Welcome to the Podiatry Arena forums

You are currently viewing our podiatry forum as a guest which gives you limited access to view all podiatry discussions and access our other features. By joining our free global community of Podiatrists and other interested foot health care professionals you will have access to post podiatry topics (answer and ask questions), communicate privately with other members, upload content, view attachments, receive a weekly email update of new discussions, access other special features. Registered users do not get displayed the advertisements in posted messages. Registration is fast, simple and absolutely free so please, join our global Podiatry community today!

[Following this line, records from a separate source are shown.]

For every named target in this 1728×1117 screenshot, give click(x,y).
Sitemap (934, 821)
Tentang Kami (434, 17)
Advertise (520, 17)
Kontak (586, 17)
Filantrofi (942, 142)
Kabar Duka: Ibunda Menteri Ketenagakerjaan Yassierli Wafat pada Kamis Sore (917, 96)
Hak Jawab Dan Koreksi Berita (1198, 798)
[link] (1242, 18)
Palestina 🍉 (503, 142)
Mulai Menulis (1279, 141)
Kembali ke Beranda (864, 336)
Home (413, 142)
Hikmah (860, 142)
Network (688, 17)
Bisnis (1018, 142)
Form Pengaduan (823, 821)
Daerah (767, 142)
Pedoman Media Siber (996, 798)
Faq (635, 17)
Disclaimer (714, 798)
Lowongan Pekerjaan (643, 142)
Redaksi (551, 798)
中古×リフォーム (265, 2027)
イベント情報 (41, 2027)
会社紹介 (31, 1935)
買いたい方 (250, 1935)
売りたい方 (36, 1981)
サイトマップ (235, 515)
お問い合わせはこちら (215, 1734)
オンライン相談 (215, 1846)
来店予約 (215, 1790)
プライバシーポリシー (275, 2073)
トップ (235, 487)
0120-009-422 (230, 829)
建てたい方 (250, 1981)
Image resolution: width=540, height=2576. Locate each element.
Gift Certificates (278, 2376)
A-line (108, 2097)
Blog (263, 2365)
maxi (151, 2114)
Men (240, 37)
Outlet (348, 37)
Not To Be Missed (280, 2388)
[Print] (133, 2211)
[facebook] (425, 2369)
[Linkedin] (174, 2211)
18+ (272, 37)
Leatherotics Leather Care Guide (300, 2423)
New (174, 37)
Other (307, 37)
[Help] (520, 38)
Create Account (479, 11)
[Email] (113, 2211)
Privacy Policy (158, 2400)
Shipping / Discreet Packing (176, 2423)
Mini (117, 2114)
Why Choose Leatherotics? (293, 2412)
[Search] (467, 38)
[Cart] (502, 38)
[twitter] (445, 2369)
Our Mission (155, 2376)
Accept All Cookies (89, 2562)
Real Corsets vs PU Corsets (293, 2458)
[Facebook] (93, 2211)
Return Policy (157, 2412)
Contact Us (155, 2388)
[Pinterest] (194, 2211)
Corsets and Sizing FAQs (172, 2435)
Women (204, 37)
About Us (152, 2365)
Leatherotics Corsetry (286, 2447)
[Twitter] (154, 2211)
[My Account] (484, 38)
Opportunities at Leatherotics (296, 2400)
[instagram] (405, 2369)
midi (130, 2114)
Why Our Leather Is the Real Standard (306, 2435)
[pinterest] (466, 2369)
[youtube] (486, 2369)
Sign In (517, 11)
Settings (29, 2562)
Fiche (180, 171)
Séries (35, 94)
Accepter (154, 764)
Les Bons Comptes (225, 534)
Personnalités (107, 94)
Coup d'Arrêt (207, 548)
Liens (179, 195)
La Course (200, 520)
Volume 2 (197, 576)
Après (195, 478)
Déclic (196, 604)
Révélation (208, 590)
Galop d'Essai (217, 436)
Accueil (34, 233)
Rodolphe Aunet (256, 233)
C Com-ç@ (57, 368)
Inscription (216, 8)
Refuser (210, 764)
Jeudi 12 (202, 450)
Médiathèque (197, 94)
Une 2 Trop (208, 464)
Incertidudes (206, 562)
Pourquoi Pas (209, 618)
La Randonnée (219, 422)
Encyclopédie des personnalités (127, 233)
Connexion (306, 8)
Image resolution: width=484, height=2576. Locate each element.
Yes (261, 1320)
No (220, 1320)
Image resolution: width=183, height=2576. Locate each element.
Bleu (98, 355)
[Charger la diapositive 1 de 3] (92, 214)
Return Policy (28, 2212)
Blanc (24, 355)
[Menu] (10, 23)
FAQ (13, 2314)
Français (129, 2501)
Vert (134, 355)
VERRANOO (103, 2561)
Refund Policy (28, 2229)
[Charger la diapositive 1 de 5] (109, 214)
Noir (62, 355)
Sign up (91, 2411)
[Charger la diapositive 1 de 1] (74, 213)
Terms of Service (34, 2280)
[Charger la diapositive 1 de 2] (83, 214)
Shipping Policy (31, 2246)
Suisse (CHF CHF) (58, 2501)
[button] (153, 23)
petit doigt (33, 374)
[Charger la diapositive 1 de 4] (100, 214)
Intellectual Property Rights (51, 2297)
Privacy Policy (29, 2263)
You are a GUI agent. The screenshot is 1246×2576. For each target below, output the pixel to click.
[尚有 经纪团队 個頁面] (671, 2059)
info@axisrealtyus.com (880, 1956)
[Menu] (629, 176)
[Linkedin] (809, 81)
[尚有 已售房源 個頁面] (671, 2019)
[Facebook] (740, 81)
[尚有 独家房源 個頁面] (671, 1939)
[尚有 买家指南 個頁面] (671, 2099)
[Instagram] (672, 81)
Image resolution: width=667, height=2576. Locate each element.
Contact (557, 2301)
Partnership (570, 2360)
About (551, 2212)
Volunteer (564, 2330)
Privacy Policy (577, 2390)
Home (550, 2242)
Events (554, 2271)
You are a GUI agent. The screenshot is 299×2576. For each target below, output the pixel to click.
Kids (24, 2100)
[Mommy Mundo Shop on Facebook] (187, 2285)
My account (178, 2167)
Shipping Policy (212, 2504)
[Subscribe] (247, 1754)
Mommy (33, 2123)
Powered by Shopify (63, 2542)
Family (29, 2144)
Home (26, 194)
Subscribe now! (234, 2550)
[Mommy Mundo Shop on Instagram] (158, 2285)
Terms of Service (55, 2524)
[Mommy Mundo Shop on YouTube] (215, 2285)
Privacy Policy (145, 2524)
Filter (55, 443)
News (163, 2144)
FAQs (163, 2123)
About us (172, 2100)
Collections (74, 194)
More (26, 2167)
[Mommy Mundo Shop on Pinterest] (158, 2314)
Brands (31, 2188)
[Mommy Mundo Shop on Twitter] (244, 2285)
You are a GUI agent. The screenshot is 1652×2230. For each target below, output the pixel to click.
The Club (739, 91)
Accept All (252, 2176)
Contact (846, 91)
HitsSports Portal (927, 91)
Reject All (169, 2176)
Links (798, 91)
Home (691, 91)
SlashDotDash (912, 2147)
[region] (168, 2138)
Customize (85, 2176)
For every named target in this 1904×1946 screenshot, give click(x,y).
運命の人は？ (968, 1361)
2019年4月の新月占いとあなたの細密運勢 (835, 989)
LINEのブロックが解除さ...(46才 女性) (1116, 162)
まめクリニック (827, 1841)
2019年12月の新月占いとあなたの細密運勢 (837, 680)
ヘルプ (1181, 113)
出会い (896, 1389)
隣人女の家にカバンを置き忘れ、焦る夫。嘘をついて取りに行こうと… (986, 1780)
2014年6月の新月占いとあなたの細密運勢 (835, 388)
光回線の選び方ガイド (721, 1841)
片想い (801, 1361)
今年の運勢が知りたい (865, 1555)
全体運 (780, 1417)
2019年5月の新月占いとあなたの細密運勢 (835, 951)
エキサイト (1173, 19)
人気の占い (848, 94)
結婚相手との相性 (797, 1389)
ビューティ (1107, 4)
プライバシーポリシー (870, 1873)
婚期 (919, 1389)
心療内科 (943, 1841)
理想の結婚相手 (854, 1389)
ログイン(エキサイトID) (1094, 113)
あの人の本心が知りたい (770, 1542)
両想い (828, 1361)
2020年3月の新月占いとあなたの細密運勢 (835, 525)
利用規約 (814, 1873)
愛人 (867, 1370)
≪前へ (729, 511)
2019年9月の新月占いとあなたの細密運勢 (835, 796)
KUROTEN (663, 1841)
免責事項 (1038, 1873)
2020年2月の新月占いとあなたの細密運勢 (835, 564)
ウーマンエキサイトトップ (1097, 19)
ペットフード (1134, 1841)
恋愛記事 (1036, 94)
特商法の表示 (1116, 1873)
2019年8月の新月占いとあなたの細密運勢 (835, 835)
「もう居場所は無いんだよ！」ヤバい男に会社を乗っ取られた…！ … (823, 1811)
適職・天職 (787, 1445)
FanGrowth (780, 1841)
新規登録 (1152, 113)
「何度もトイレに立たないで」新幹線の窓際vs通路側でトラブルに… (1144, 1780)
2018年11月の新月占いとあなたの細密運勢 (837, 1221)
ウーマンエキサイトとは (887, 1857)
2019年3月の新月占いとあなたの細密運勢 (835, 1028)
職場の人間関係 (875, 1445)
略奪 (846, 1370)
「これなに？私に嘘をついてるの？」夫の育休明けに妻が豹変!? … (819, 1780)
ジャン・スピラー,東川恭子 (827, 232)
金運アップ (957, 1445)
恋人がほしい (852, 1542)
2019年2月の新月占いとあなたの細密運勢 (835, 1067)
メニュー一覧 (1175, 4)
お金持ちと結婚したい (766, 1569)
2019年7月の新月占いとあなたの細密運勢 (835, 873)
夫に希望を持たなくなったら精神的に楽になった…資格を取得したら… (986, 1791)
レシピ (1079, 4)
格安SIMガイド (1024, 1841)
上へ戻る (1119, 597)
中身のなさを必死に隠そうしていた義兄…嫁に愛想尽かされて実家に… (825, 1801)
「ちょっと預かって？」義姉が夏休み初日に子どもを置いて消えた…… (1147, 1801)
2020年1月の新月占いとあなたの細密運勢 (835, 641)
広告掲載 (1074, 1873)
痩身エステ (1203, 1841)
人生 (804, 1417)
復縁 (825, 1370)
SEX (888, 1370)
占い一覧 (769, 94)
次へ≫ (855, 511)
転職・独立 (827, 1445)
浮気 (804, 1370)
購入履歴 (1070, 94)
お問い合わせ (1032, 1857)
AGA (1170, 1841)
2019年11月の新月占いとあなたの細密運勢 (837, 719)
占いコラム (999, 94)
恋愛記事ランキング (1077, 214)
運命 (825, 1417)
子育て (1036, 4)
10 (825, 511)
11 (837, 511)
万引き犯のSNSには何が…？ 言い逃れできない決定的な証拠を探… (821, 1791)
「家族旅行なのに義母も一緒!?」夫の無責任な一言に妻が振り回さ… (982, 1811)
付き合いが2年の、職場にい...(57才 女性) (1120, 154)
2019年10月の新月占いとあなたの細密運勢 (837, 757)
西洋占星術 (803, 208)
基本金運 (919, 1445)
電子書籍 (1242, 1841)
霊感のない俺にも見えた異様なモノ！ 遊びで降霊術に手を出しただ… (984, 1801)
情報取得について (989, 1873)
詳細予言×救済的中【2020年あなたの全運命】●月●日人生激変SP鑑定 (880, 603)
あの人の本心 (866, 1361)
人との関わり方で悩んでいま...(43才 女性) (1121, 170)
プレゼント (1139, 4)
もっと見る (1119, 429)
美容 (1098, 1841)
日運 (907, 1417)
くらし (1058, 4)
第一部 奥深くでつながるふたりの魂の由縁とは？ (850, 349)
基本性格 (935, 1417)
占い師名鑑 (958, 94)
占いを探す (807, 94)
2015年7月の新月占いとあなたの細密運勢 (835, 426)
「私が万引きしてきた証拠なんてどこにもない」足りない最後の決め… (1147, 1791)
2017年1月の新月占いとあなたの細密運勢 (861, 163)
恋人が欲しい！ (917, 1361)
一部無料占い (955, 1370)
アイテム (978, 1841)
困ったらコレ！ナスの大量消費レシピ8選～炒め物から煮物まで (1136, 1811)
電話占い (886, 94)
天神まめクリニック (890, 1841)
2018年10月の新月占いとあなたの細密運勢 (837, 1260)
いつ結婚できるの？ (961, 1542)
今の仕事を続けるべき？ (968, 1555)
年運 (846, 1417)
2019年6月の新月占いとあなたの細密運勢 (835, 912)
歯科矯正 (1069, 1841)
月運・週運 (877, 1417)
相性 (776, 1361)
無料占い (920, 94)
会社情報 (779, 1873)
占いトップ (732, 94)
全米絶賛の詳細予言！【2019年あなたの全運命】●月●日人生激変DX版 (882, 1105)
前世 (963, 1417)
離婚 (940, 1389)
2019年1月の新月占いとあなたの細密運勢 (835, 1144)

  1. Have you considered the Clinical Biomechanics Boot Camp Online, for taking it to the next level? See here for more.
    Dismiss Notice
Dismiss Notice
Have you considered the Clinical Biomechanics Boot Camp Online, for taking it to the next level? See here for more.
Dismiss Notice
Have you liked us on Facebook to get our updates? Please do. Click here for our Facebook page.
Dismiss Notice
Do you get the weekly newsletter that Podiatry Arena sends out to update everybody? If not, click here to organise this.

1st MPJ Examination

Discussion in 'General Issues and Discussion Forum' started by Lee, Apr 1, 2008.

  1. Lee

    Lee Active Member


    Members do not see these Ads. Sign Up.
    Hello,
    Just wondering what clinical examination of 1st metatarsophalangeal joint function is commonly practised out there prior to performing your interventions? For example, do you check passive non-weightbearing maximum toe dorsiflexion prior to fitting an orthosis or doing a cheilectomy, etc? Anyone doing any other clinical tests (along with radiology &/ or gait analysis) ?
    Cheers,
    Lee
     
  2. Non-weightbearing active, passive, resisted movements and accessories. Weightbearing- Jacks. Occasionally- sagittal plane video or O'Brien goniometer during gait.
     
  3. Lee

    Lee Active Member

    Cheers Simon,

    Accessories? Do you mean checking for extra sesamoids or assaulting the joint with hairclips, handbags and suchlike? ;)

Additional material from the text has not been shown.